5. Don’t let distractions make you lose your focus. The roar of the crowd, the sounds of the other horses and their jockeys – it can all be distracting for a thoroughbred. American Pharoah doesn’t give in to distractions. Instead, he wears special earplugs to help him stay focused. Blinders are a common accessory in thoroughbred horse racing. Do what you have to in order to screen out distractions and maintain your focus on your goals.

6. Seize opportunities to build your personal brand identity. The name, the tail, the winning record – they’re all part of American Pharoah’s brand. In the wake of his record-making win, American Pharoah memorabilia is everywhere, and it not only adds to the overall earnings of his owners, every T-shirt and other item of kitsch further builds the horse’s unique brand. Whether you’re looking for a job or looking to hire great people, you want to create and communicate a memorable identity.

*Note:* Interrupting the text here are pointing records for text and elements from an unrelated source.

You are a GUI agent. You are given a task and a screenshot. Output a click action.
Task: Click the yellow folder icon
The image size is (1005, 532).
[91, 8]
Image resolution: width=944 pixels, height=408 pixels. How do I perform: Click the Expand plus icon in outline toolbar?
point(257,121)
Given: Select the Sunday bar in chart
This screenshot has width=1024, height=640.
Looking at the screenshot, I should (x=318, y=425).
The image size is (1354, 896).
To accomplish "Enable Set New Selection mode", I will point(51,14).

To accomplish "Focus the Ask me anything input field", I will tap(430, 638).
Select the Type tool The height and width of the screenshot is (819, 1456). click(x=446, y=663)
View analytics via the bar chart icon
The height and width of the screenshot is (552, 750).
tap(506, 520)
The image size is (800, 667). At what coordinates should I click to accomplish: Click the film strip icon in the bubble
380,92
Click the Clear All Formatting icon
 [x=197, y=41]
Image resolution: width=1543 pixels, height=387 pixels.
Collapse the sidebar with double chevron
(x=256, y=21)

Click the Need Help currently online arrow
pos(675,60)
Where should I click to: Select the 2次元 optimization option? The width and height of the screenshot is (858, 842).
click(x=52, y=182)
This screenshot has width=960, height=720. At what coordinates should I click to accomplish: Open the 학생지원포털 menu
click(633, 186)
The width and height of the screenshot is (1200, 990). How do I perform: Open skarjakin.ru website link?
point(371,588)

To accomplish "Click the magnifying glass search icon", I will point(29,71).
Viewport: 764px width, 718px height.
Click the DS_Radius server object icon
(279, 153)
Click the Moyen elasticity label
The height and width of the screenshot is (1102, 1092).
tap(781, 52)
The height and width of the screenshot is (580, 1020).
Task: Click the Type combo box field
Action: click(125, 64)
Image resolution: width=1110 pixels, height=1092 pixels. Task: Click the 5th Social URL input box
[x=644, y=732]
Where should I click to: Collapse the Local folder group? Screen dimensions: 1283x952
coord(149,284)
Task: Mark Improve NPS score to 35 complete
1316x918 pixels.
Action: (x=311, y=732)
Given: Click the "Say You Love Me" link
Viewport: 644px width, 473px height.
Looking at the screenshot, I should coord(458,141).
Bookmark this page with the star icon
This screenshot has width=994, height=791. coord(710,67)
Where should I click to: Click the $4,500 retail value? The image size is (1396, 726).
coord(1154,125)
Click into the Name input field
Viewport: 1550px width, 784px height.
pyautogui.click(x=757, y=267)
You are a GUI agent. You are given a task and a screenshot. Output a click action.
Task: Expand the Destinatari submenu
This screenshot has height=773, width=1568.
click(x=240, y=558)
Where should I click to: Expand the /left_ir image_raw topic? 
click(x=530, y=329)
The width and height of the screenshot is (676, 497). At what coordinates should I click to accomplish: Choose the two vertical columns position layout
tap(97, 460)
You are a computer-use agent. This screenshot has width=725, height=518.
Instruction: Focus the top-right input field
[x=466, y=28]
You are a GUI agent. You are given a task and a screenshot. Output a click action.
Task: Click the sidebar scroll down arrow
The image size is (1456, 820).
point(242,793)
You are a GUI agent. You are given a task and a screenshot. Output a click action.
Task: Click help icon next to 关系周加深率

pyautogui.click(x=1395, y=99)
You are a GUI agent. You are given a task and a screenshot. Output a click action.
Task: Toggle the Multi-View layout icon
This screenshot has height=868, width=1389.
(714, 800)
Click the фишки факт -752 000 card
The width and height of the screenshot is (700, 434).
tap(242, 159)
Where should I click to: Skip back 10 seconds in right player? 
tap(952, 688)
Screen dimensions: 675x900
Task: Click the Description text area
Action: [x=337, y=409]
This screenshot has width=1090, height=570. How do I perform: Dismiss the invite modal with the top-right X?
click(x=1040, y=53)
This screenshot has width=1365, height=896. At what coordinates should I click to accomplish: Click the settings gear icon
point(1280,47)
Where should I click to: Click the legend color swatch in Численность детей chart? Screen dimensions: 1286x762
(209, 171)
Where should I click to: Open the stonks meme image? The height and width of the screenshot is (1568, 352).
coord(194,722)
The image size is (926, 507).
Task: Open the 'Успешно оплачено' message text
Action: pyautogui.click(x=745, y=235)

7. Always remember to give back. Just when you think American Pharoah’s story can’t get any more inspiring, it does. Although he was entitled to 10% of American Pharoah’s Triple Crown winnings, jockey Victor Espinoza decided to donate his cut to City of Hope, a charity that funds children’s cancer research. Espinoza’s big-hearted pledge was not only a great thing to do, it further cemented his and American Pharoah’s places in American hearts. Americans appreciate generosity, plus it’s good for your soul!

8. Learn your own strength and ride it to victory. In the end, horses may race because of their competitive spirit, but they win because they don’t know losing is an option. Imagine what you can accomplish if you know your own strengths, and race toward the finish line with all the passion and focus of a Triple Crown winner.